Que ta sagesse, ô vieil homme, que ta sagesse faite d’expérience et de bonté devienne ma sagesse, pour que je puisse la transmettre. Lucia s’endormait, éprouvée par ses dures journées. Elle s’endormait souvent assise. Soudain, son corps ployait, sa tête tombait sur ses genoux et ses cheveux recouvraient ses jambes comme une voile de bateau s’amplifiant sous la tempête, une voile faite de millions de fils d’or. Lucia devenait objet d’art sans le savoir, immobile au milieu des paysages immenses de la contrée, elle ressemblait à une statue divine que des voyageurs viennent admirer, se moquant des montagnes et des frontières fabriquées par l’histoire. Elle était si belle dans son sommeil que la nuit s’enroulait autour d’elle comme une longue couverture de protection. Qui alors aurait pu la toucher ? Qui aurait pu l’atteindre ? Les hommes n’étaient pas dignes d’elle. Si elle parlait aux gens et s’ils l’écoutaient, c’était parce qu’elle était porteuse d’une mission et qu’elle ne pouvait y échapper. Mais eux, ne pouvaient rejoindre cette force lumineuse et grisante qui n’appartenait qu’aux fous et aux élus. Ils s’étaient pliés, elle s’était toujours tenue droite. Ils avaient baissé la tête, elle était restée hautaine. Ô Lucia, quand pourras-tu mettre ta main sur la mienne et me faire perdre la raison pour que je puisse me révolter ?

Lucia, ton sommeil est un tableau vivant, et tes rêves contiennent encore ton voyage et les enfants que tu entraînes derrière toi. Tu trembles dans ton sommeil, énervée malgré lui par la longueur des jours et l’inconnu, qui devient toujours plus opaque, toujours plus menaçant. Le courage, la jeune fille le possède, il est la raison de la conquête qu’elle a entreprise avec les enfants, mais il ne peut empêcher l’inconnu, cet inconnu que d’autres nomment avenir, que d’autres nomment mort.

Ce voyage à travers les plaines est aussi un combat contre l’inconnu.
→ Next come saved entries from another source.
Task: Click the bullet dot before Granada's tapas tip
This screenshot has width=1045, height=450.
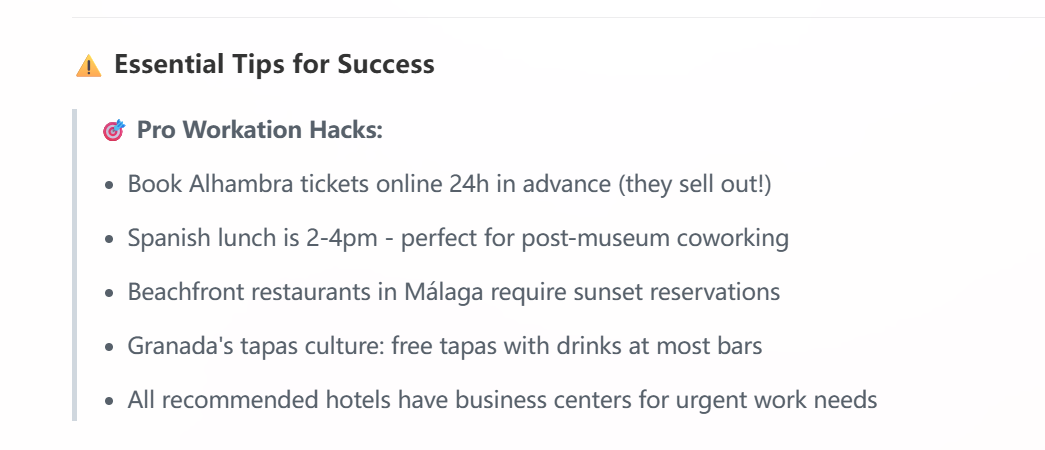Action: (x=112, y=348)
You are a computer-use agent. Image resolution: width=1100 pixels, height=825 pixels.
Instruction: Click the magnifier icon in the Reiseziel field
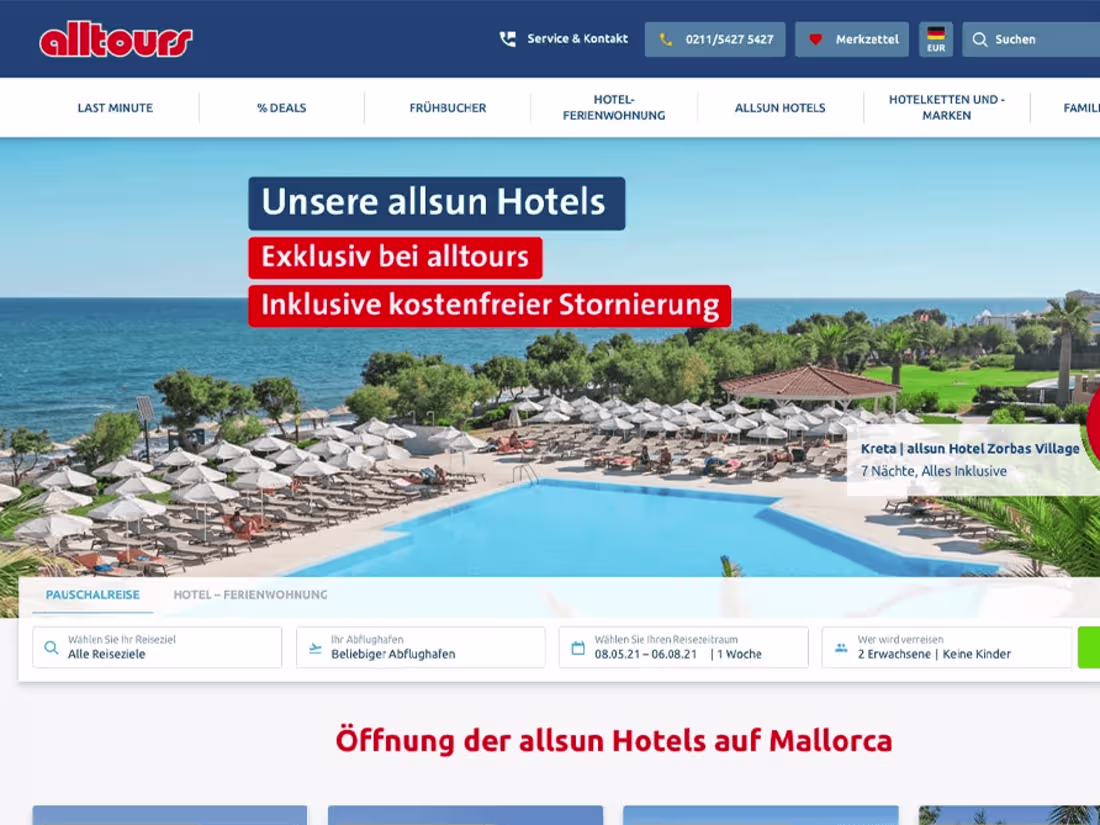point(51,648)
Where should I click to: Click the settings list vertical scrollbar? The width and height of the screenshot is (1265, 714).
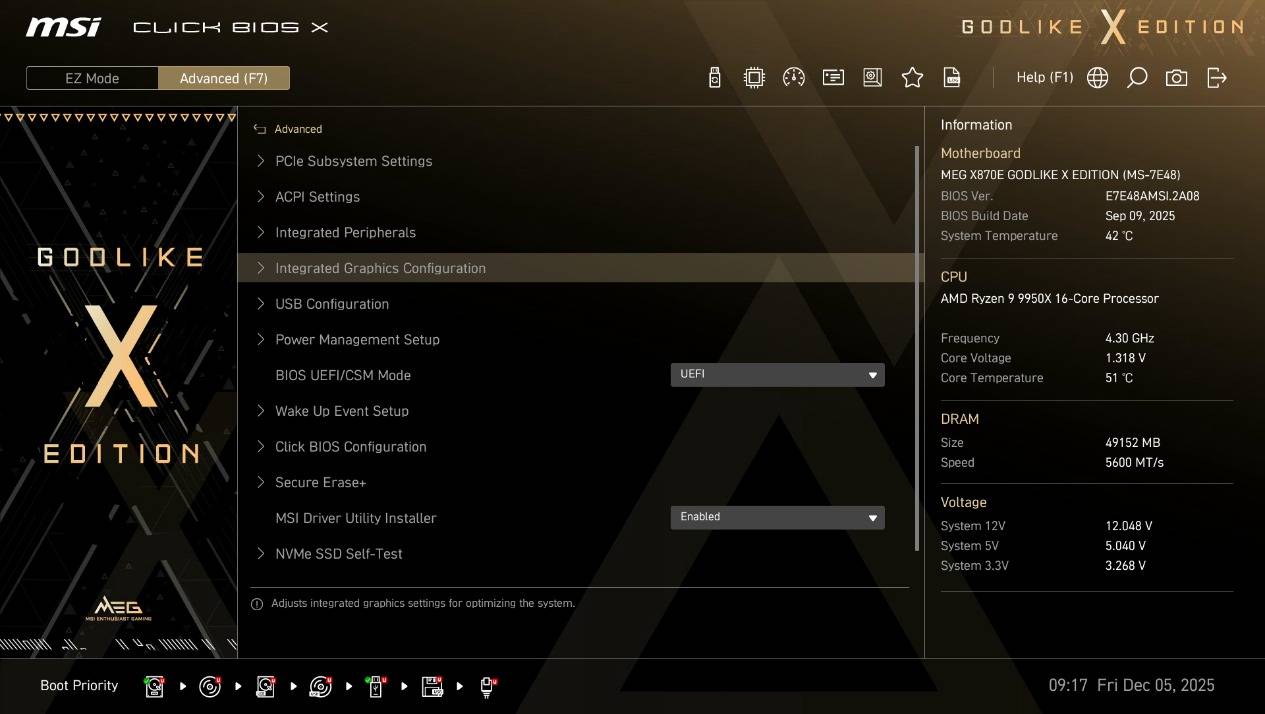[917, 350]
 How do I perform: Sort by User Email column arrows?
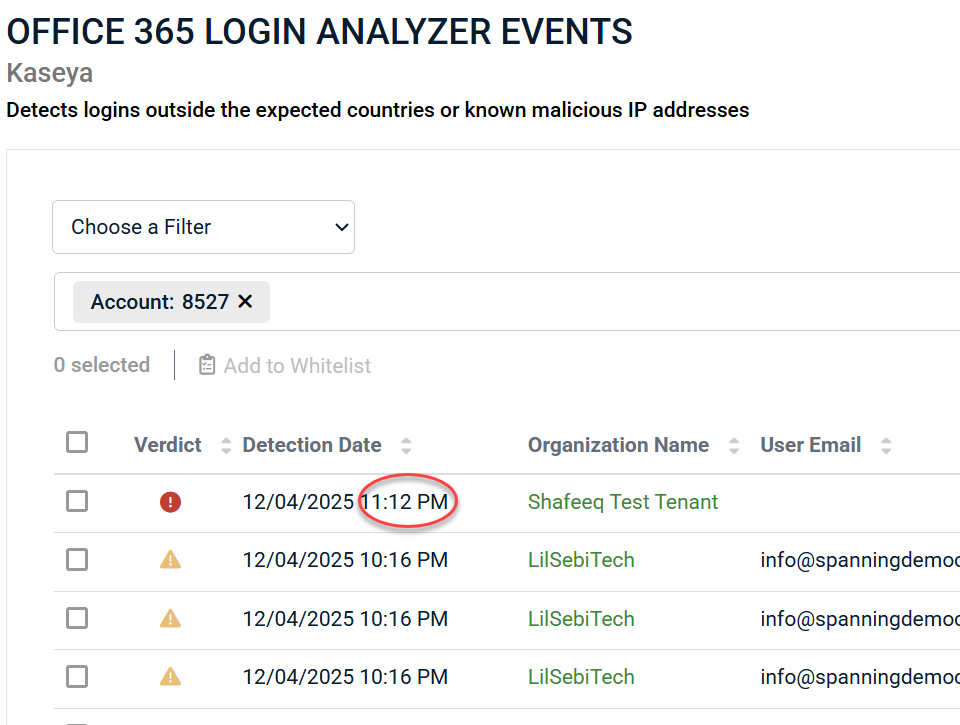[x=886, y=446]

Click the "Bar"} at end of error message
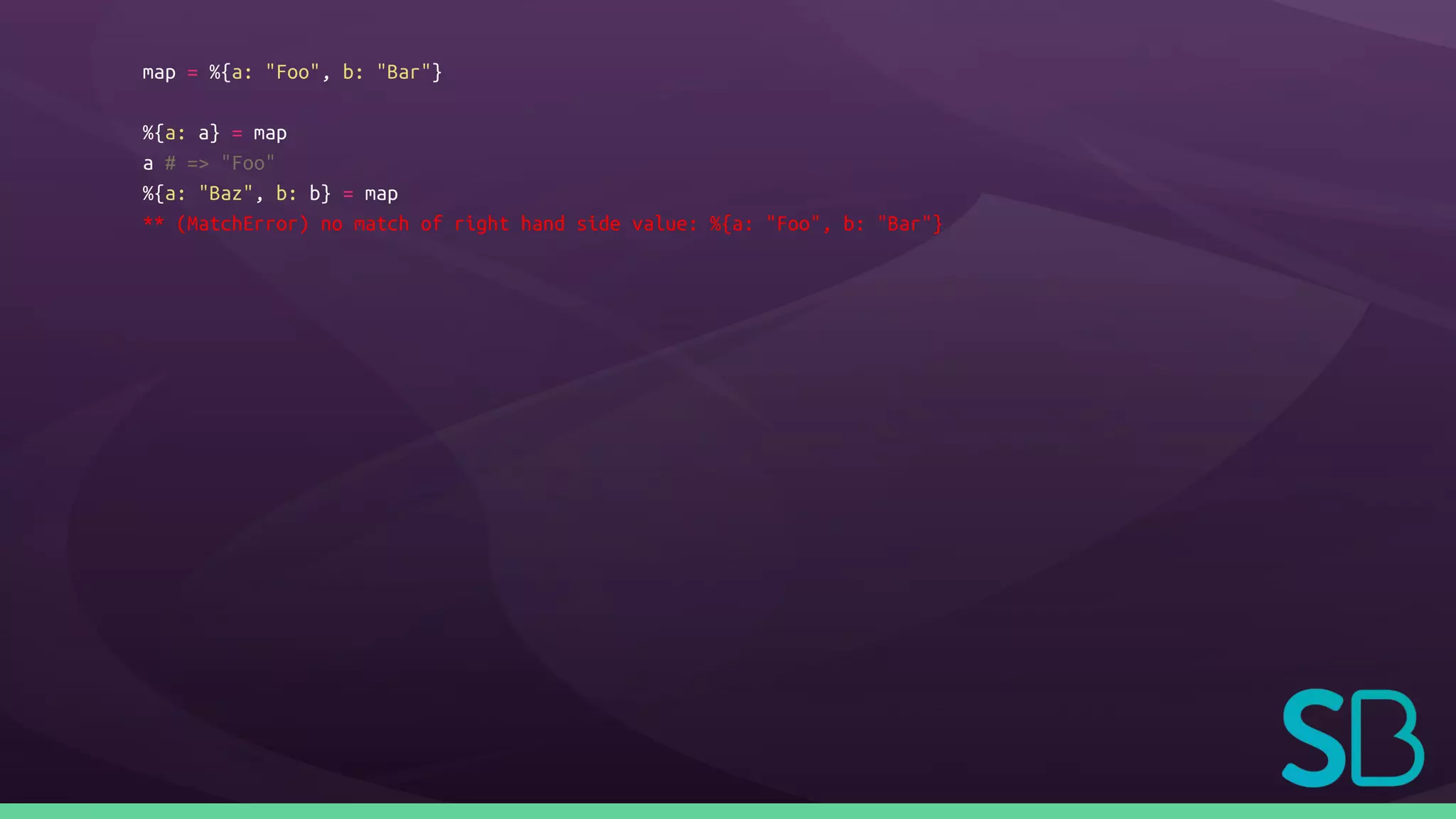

Dans son sommeil, dans ses rêves, la jeune fille ne peut échapper à des mains qui reviennent sans cesse sur son cou et veulent le prendre, le retenir, le serrer. Toujours, toujours plus fort, de façon à lui faire de plus en plus mal. Elle se débat et les mains semblent rire ; elle étouffe, elle refuse de se laisser étrangler sans se défendre et sa volonté se concentre sur ce but unique : vaincre, vaincre cet ennemi invisible, fort, méchant puisqu’il prend parfois plaisir à lui faire croire qu’il l’a oubliée, qu’il ne reviendra plus la torturer. Mais il est là encore, lorsque la jeune fille recommence à vivre, détendue et avide de profiter de son sommeil. Les mains puissantes lui font perdre le souffle, la nuit tourbillonne autour d’elle, elle s’évanouit sous la souffrance. Elle se défend encore pourtant, volontaire, jouant avec la torture comme on joue avec une balle magique. Elle ne veut pas plier, elle ne pliera jamais. Elle est en train de mourir, elle le sait, peu importe… Ce que la nuit lui raconte à travers ses rêves, elle s’en fera une expérience nouvelle, un durcissement, une autre aventure pleine d’indications, d’exemples, de symboles, de paraboles.

Et la nuit qui se tisse entre les étapes du voyage lui donne cette solitude dont elle a besoin pour être elle-même, même si c’est une solitude angoissante et malheureuse.